── Source material ──

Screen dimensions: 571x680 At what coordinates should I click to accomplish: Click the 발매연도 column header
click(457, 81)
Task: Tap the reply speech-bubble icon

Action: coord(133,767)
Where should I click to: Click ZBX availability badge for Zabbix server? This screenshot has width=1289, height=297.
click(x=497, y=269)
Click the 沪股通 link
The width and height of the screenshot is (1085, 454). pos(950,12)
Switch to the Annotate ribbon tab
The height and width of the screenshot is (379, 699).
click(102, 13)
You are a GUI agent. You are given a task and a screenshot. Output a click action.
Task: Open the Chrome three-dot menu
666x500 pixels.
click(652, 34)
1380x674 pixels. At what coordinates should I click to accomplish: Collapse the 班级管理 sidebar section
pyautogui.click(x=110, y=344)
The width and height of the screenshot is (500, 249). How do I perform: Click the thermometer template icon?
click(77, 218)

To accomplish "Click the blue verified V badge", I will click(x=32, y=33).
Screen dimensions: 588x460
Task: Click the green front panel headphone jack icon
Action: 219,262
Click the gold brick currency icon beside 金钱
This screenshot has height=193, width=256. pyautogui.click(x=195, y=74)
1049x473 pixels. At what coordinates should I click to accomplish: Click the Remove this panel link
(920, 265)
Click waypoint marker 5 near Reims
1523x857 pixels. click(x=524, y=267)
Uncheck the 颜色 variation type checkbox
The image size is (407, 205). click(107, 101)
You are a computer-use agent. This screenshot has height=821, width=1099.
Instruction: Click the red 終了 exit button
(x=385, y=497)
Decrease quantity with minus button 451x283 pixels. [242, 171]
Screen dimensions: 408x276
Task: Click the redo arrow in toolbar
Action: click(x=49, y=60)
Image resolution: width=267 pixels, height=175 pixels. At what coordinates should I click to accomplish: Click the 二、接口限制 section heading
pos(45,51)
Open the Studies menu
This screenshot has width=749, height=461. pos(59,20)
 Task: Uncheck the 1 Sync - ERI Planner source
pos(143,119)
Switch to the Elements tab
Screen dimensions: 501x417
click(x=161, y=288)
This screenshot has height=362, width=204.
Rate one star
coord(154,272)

───

What the task requires:
Please filter the entries for the word "agent" and copy the lines that have it.

Solution to this exercise:
You are a GUI agent. You are given a task and a screenshot. Output a click action.
You are a computer-use agent. This screenshot has height=821, width=1099.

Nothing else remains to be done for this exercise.